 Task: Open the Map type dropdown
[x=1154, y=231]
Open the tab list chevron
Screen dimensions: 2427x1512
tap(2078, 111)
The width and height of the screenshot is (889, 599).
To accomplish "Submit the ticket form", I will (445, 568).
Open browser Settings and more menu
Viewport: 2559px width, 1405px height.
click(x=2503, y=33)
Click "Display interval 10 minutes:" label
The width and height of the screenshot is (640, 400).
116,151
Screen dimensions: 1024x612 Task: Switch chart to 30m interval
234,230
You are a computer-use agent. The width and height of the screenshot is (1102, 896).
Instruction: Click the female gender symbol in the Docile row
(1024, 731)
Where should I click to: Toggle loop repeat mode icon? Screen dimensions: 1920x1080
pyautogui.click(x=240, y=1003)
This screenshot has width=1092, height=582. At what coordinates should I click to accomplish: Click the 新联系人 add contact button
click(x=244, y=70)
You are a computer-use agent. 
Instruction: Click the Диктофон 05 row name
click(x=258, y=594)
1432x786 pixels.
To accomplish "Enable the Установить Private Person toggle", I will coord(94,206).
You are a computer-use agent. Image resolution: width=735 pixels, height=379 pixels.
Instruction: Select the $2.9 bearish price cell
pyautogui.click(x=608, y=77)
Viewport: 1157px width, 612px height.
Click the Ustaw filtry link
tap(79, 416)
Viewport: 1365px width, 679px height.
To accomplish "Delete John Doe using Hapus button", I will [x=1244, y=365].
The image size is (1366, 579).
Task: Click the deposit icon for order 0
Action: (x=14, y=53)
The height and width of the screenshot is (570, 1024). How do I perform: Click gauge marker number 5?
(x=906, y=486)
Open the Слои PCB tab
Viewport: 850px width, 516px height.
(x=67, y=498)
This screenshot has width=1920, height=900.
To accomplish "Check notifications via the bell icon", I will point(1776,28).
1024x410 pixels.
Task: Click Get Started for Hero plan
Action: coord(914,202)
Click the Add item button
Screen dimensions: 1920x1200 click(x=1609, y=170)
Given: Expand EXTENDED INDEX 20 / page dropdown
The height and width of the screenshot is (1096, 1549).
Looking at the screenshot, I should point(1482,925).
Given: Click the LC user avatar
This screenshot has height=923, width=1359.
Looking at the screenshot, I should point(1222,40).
::::::::::
GIVEN INSTRUCTION: Copy out each line in full, beginning at the line that contains "Where should I" and stopping after the line that contains "pyautogui.click(x=240, y=1003)". Shift every coordinate value by adding 125 to it.

ANSWER IN FULL:
Where should I click to: Toggle loop repeat mode icon? Screen dimensions: 1920x1080
pyautogui.click(x=365, y=1128)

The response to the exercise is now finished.